Filtros de habitáculo: el filtro antialérgico

28 mayo, 2018
J. ROBREDO

Entre los filtros del automóvil, el de habitáculo es el único que no filtra fluidos del motor del coche sino el aire que respiran sus ocupantes, de ahí su importancia en estos tiempos en que a todos nos preocupa tanto la contaminación como, ahora en primavera, el polen de las plantas y las alergias que provoca.

Hasta tal punto es importante esta función, que durante mucho tiempo se les ha llamado filtros de polen, aunque su función fuera mucho más amplia, al retener todas las impurezas orgánicas o minerales del aire en el interior del habitáculo del vehículo, tanto el polen como otras partículas en suspensión en forma de polvo, el hollín, sílice, bacterias…

Evidentemente no todas las personas son igual de sensibles a esta contaminación, los asmáticos y los alérgicos son los primeros en apreciar su efecto positivo, pero además de la mayor facilidad para una respiración más sana, el filtro de habitáculo retiene también (sobre todo si es de carbón activo) muchas sustancias más peligrosas, en especial las potencialmente cancerígenas como como los hidrocarburos aromáticos, el mismo hollín del humo, o las orgánicas tóxicas, como esporas y hongos.

Y no son pocas, ya que según algunos el aire del habitáculo puede llegar a estar en las ciudades hasta 5 veces más contaminado que el de la propia calle. Si pensamos en los últimos episodios de contaminación por partículas que llevaron a restringir el tráfico en Madrid hace unos meses, es fácil hacernos una idea de su importancia y de la necesidad de su reposición frecuente en estas condiciones (las marcas lo recomiendan cada 15.000 km o una vez al año, sobre todo con una elevada humedad ambiente).

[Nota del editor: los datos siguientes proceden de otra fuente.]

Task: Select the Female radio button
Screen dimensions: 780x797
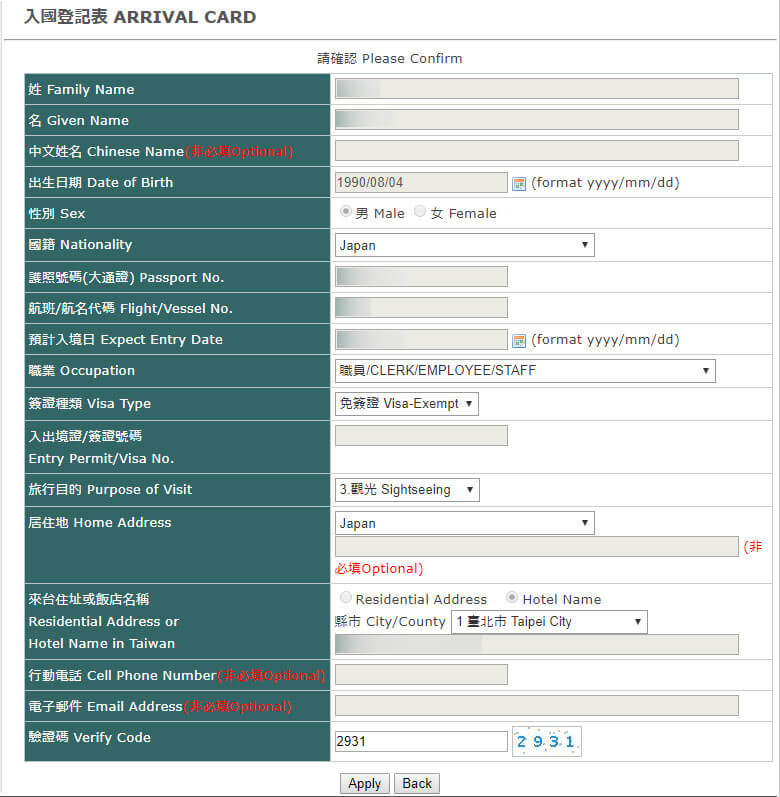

Filtros de habitáculo: Un filtro muy humano

El filtro de habitáculo es también de papel poroso, pero no parafinado sino apelmazado con fibras no tejidas (“non vowen”) junto a una capa de polipropileno cargada de electricidad estática para retener magnéticamente las partículas, trabajando a un caudal lento (de 10 a 150 litros por segundo, normalmente entre 40 y 50) para causar menos resistencia.

Suele presentar una baja contrapresión, para no recargar el trabajo del ventilador eléctrico, lo que no quita para que consiga una alta retención de partículas tras su barrera, como mínimo del orden de hasta una ó media micra, que en la actualidad alcanza ya hasta la décima de micra que son las que más emiten los diésel modernos y también las más peligrosas porque pueden llegar hasta los alveolos pulmonares; por eso son tan eficaces a la hora de filtrar el polen.

Filtros de habitáculo: ¿Normal o de carbón activo?

La duda es la de si compensa o no poner filtros de habitáculo de carbón activo, sobre todo cuando se dispone de esta doble oferta con los normales (hay coches que sólo tienen un filtro normal en el recambio, y otros que sólo es de carbón activo, sobre todo en modelos “premium”).
No cabe duda de que los filtros de carbón activo son la mejor solución, tanto para los usuarios más sensibles y alérgicos como para filtros bajo condiciones de humedad extrema: retienen más HC (hidrocarburos libres) y más óxidos nitrosos y sulfurosos (NOx y SOx) así como otros gases y vapores que aunque no se huelan pueden provocar mareos y dolores de cabeza, y desde luego, eliminan mejor todo tipo de olores. A cambio son más caros, aunque su precio tiende a bajar conforme hay más coches que los equipan, siguiendo la tendencia a la baja de los filtros normales.


Como regla general los más sensibles al polen y las alergias deben montar los de carbón activo, procurando siempre que sean de calidad reconocida, como los de Sogefi, a través de sus marcas Purflux, Fram y Coopers Fiaam. Además, ahora estos últimos suelen venir aditivados con polifenol, que los hace aún más eficaces contra los alérgenos al mejorar mucho la retención de partículas alérgicas, como es el caso de los ClimFilter Supreme de Valeo, los Filter+ de Bosch y también los de Mann+Hummel que recurre a filtros con polifenol (en sus líneas Frecious Plus y Frecious Smart), combinados de carbón activo y alta retención con una capa extra de polifenol que además de retener partículas, polen y bacterias, elimina gases como el ozono y los NOx. Los Frecious Smart se han desarrollado pensando también en su uso en vehículos eléctricos, de modo que funcionen preferentemente bajo recirculación de aire, para recurrir lo mínimo al sistema de aire acondicionado y no disminuir la autonomía eléctrica del vehículo.